The researchers gathered 151 historical records for eagles across all historical counties of Wales – 81 for golden eagles and 70 for white-tailed eagles.
Williams said: “The golden eagles’ core distribution in Wales was weighted towards north Wales, centred on the upland areas of Snowdonia. White-tailed eagles could be found more commonly in southern, lowland Wales, and coastal areas like Carmarthenshire, Ceredigion and Bridgend.
“We also looked at place-name records incorporating the Welsh word for eagle and found that these records were dispersed across much of Wales, but more abundant in north Wales, mid-Wales and as far south as Pembrokeshire.”
The team also collected cultural references to eagles in ninth-century Welsh language poems such as Eryr Eli (Eli’s Eagle) and Eryr Pengwern (the Eagle of Pengwern).
Fossilised remains of both the golden and white-tailed eagle were found at Cathole Cave on the Gower peninsula in south Wales.
Breeding golden eagles were lost from England and Wales by the late 19th century though they returned in small numbers to the Lake District in Cumbria in 1969. Golden eagles now breed in parts of Northern Ireland and Scotland.

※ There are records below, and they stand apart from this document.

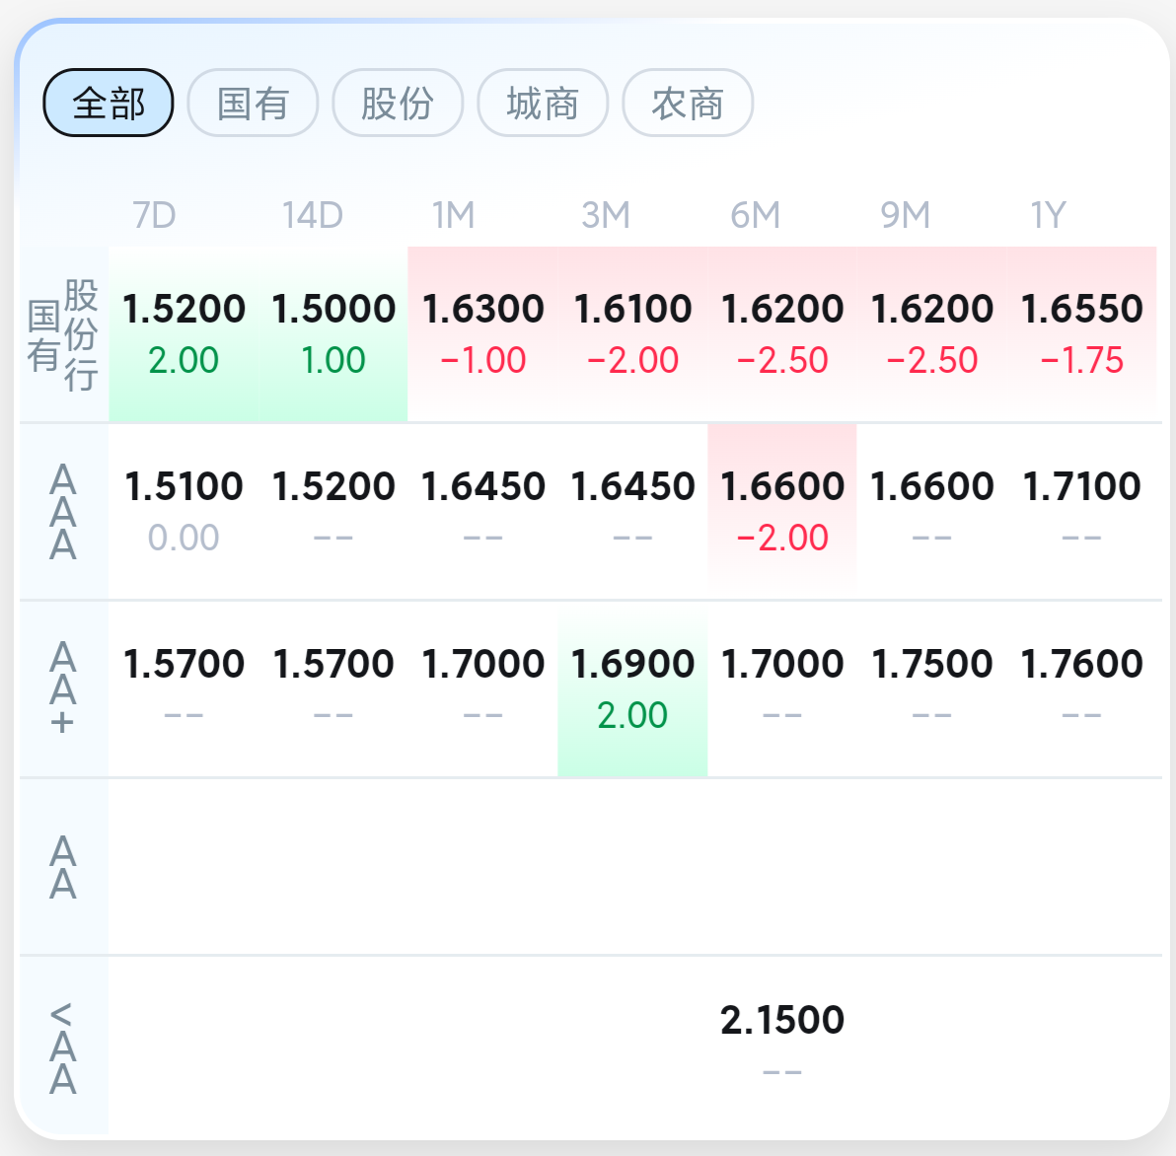Image resolution: width=1176 pixels, height=1156 pixels.
Task: Click the 1Y column header
Action: coord(1048,215)
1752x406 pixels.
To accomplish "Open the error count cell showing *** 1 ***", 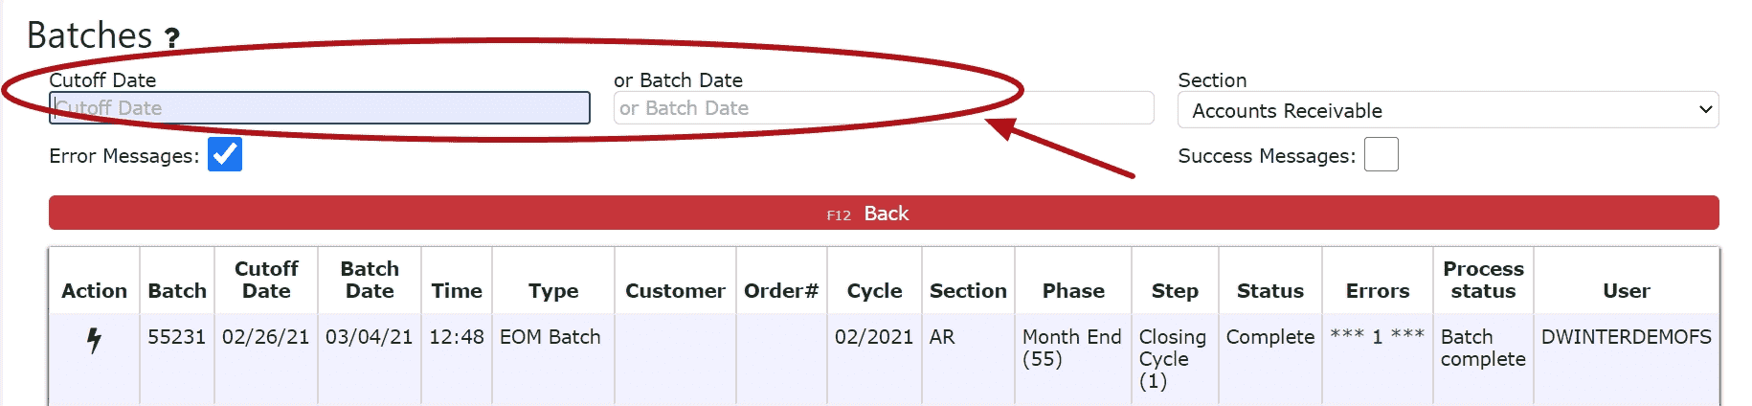I will 1377,336.
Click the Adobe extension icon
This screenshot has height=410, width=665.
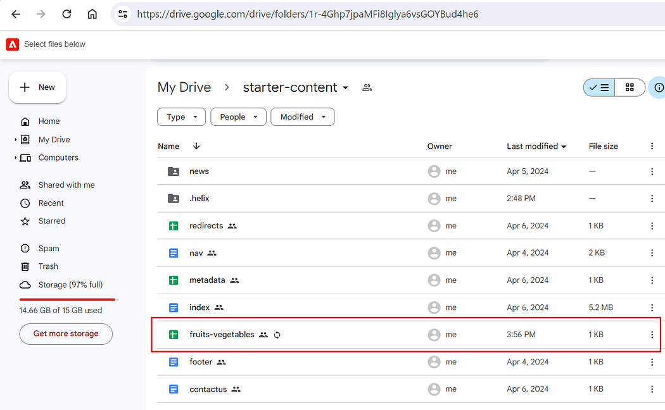coord(12,44)
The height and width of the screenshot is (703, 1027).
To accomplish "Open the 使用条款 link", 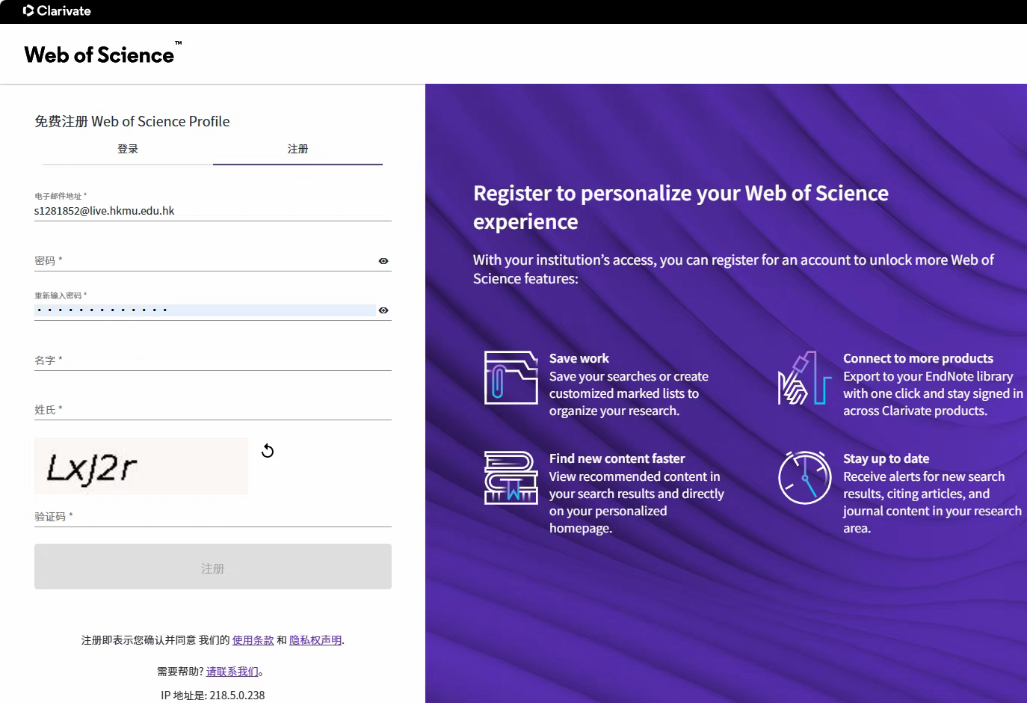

The white-tailed eagle became extinct across the UK in the 19th century but has been re-introduced in Scotland.
As part of the research, evidence was collected of the conflicts between eagles and farmers, which is blamed for the birds’ loss from the Welsh hills, mountains and coastlines.
“Our results fill knowledge gaps regarding the historic ranges of both species in Britain and support the future restoration of either or both species to Wales,” said Williams.
Further analysis is being conducted to assess whether the modern Welsh landscape, which has changed in many ways since the loss of the birds, could still support golden and white-tailed eagles.